The Wright/Obama Controversy: Perspectives from Houston Baker and Todd Gitlin

In a very interesting post yesterday, Salon asked a panel of political and cultural experts, including Houston Baker and Todd Gitlin, to weigh in on the debates surrounding Rev. Wright’s remarks and what Obama should respond.

Todd Gitlin defended Obama offering the following advice:

“Obama should say that he no more associates himself with Wright’s remarks than John McCain (by his own say-so) agrees with John Hagee about Satanic Catholics or righteous Armageddon. He should remind his interlocutors that McCain went looking for Hagee’s endorsement while he, Obama, did not do the same with Wright. He should also repeat that he’s running for president, and that therefore he wants to talk about the awful Iraq war, the awful economy, the awful Bush years and the danger of extending them with McCain. He should say all this with a smile and his customary grace.”
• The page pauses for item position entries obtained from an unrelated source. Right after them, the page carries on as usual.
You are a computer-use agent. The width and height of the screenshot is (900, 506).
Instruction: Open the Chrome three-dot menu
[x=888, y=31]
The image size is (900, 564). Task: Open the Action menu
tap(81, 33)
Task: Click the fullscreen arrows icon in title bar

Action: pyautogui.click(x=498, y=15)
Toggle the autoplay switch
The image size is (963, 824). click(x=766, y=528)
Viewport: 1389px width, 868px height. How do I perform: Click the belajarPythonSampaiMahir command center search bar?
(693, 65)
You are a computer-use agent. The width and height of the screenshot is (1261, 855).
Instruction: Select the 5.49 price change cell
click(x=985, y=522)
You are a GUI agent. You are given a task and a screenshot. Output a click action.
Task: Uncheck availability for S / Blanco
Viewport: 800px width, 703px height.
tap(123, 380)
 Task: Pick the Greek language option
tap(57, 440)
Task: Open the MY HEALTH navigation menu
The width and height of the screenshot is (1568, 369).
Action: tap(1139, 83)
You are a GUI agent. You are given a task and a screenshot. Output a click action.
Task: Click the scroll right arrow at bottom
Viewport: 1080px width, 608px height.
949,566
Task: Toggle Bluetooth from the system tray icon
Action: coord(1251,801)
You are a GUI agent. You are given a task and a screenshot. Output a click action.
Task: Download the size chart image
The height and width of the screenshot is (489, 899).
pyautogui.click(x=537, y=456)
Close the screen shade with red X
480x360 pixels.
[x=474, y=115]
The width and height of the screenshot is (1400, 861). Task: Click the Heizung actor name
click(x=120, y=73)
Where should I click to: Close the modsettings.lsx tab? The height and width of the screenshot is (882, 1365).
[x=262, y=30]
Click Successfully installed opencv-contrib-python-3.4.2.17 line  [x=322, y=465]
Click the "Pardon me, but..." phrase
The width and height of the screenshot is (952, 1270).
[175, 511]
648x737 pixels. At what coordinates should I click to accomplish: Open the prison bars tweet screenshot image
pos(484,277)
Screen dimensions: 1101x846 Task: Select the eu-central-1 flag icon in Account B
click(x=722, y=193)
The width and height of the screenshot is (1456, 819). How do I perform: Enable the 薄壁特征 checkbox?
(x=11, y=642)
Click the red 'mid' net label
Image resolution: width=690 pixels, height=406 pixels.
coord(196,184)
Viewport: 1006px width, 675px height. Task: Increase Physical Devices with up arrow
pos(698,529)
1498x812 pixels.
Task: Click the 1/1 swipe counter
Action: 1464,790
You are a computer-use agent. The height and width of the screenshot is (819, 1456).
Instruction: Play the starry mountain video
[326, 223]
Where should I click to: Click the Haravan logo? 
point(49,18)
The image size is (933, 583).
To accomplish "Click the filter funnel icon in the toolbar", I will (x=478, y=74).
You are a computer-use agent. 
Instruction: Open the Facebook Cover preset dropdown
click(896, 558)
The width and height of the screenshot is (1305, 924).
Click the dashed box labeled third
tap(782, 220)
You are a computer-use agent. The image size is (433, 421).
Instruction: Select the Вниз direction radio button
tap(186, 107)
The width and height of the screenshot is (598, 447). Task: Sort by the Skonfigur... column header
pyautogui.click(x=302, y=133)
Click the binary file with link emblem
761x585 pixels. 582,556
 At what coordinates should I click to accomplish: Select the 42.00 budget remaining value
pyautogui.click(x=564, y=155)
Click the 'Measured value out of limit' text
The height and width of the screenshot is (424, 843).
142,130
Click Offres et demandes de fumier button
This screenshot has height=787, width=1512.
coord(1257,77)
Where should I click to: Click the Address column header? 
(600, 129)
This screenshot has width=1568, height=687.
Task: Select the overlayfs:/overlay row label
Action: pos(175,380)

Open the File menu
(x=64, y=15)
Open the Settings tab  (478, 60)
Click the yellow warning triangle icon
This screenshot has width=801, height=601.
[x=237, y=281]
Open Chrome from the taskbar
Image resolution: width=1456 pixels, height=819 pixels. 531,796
Offering a different and more critical (of Obama) perspective, Houston Baker, writes:

Sen. Obama was concise enough about Wright when the problem first arose: “Get off the bus, Gus!” However, not long after—and, to my best knowledge, after calls from African-American pastors across America—Obama piously said he had often been in Trinity’s congregation when Rev. Wright verbally assaulted the United States under the guise of black “liberation theology.” Yet, he still claimed he found his pastor’s more militant views unacceptable, wished to distance himself from them. Then, in political footwork faster than Ali’s jabs, he said he could not disavow his intimate, familiar connection with Rev. Wright. It was him throwing Wright under the tires again. Sen. Obama’s “race speech” at the National Constitution Center, draped in American flags, was reminiscent of the Parthenon concluding scene of Robert Altman’s “Nashville”: a bizarre moment of mimicry, aping Martin Luther King Jr., while even further distancing himself from the real, economic, religious and political issues so courageously articulated by King from a Birmingham jail. In brief, Obama’s speech was a pandering disaster that threw, once again, his pastor under the bus…. There is now very little of a corrective nature that the racially elusive senator from Illinois can say to get rid of his pastor.